President Obama took his health plan to the people —and ABC's Dianne Sawyer— on Good Morning America this morning, insisting that he "absolutely believes" he'll be able to get a health overhaul bill out of Congress by the end of the year.
The President wouldn't say whether he now supports mandating insurance, or would sign a bill that taxes employer-provided health benefits. But did say he'd prefer to help pay for the overhaul by reducing tax deductions for the wealthiest Americans.
Meanwhile, one of the very wealthiest —Apple's CEO Steve Jobs— wants you all to know that he's feeling much better, thanks very much, and he didn't steal his new liver either, so get out there and buy another iPhone.

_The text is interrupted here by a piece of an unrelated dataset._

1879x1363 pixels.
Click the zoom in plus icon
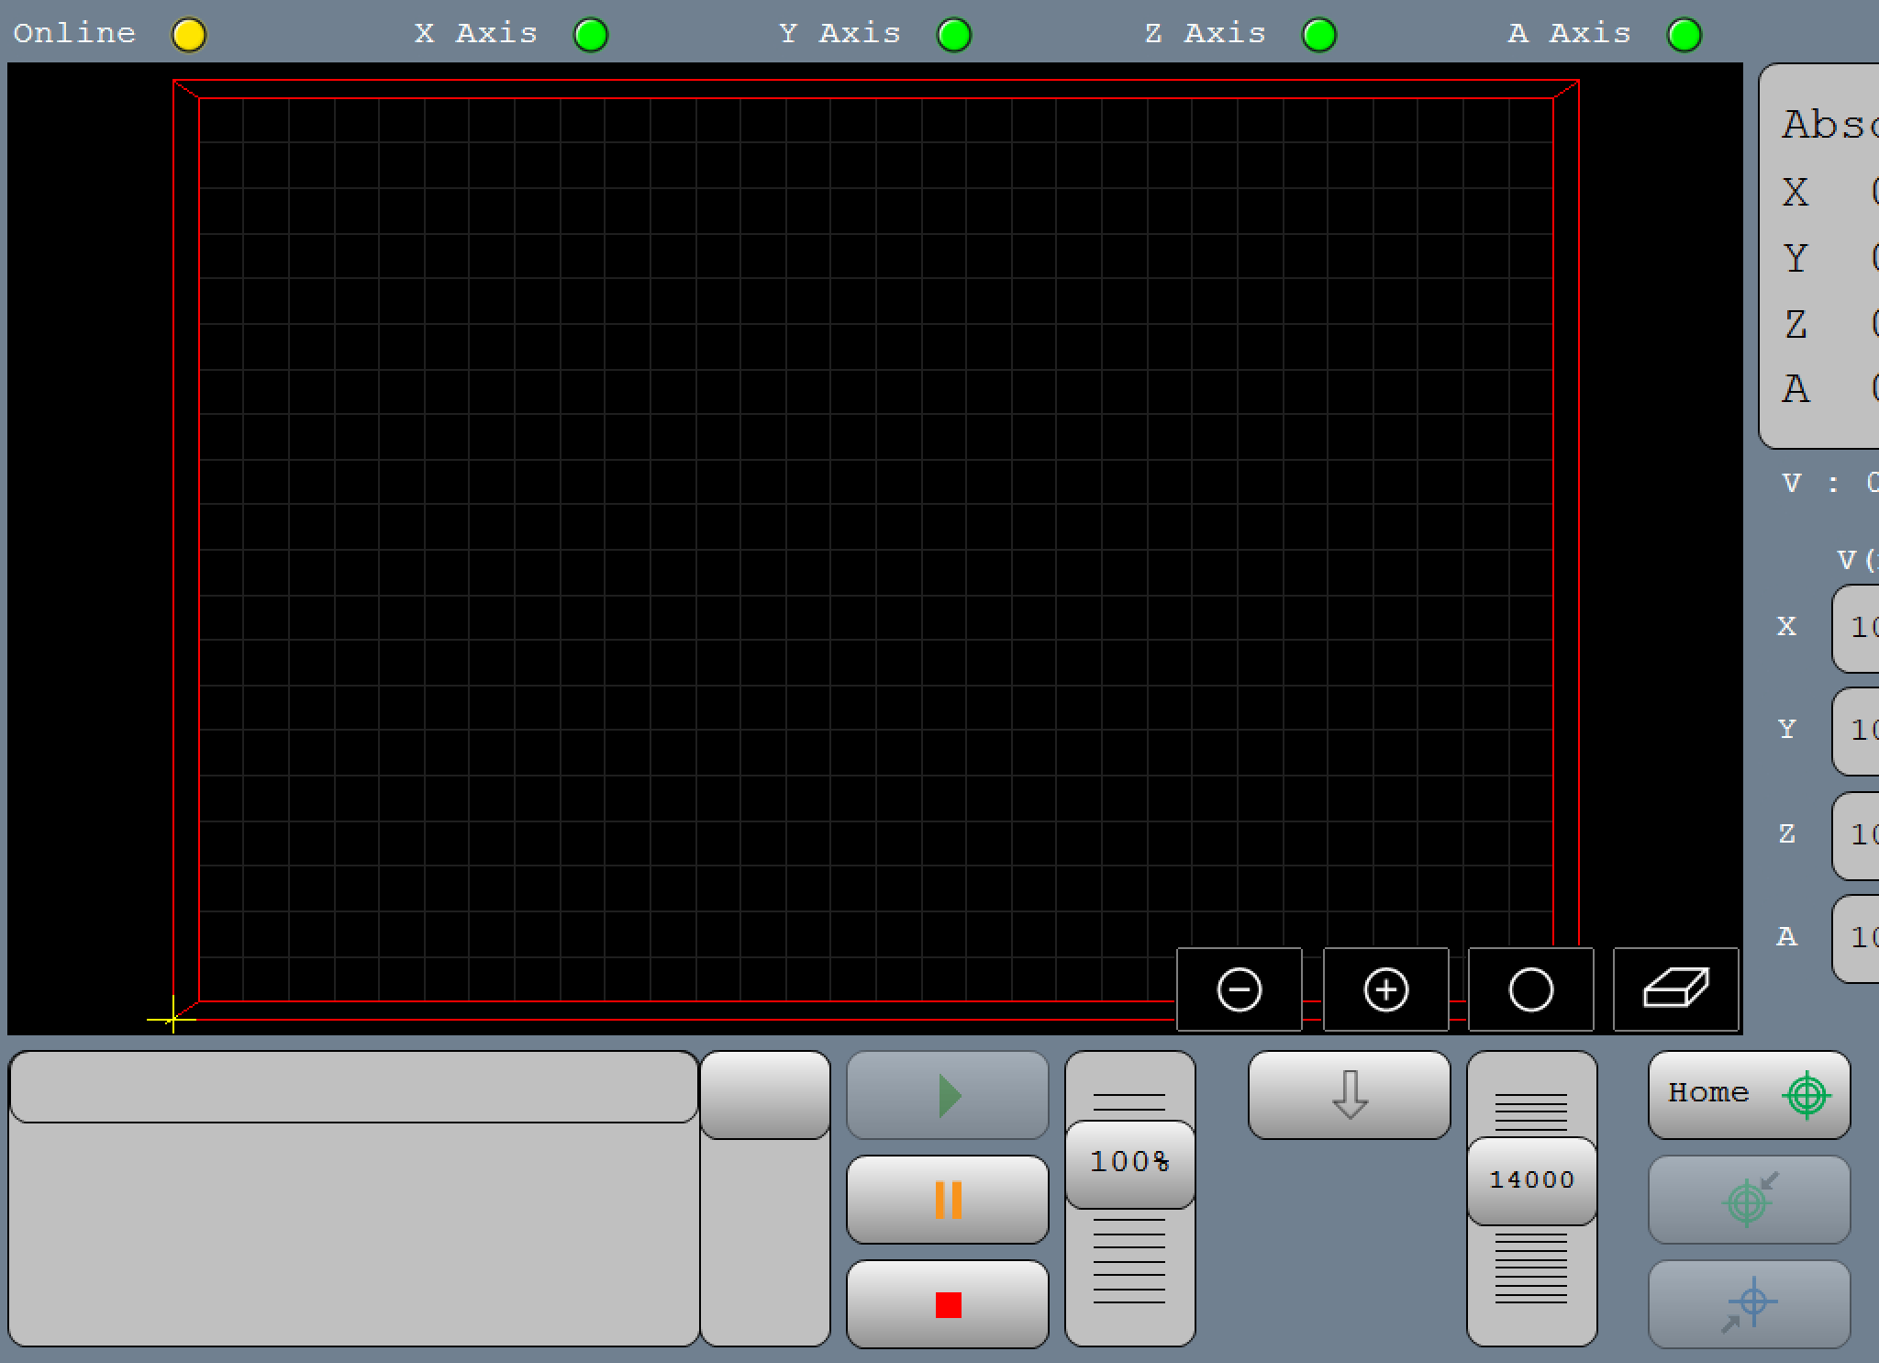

Ever since word broke late Friday night that Jobs had quietly received a liver transplant two months ago at a hospital in Tennessee, there's been some less quiet grumbling and speculation that he might have used his cash or cache to jump the line.
The CBS affiliate (WREG) in Memphis talked to locals outside Methodist University Hospital.
"Hmm, that's a big if," Sharon Wade of West Memphis wondered about Jobs's influence in the process. "You know, that's a big if."
"They shouldn't have transported him no where," said Dennis Duckworth whose sister is a patient at the hospital. "They should have done it right there in his hometown."
To quell rumors of favoritism, the hospital's transplant chief yesterday told reporters that Jobs got the liver because "he was the sickest patient on the waiting list at the time the donor organ became available. Mr. Jobs is now recovering well and has an excellent prognosis."
So apparently does Apple. The San Jose Mercury notes that although the company's stock was down a bit on Tuesday, it sold more than 1 million of its newest version of the iPhone since device's debut Friday—"twice as many as analysts had expected."
And, perhaps hoping to lure its own far-flung celebrities in need of organs, a New Orleans hospital that's apparently in need of patients sent out its own press release yesterday pegged to Jobs' surgery. The release from Ochsner Medical Center notes that it "offers short wait times and high survival for liver transplants," and that 40 percent of its transplant patients are from out of state.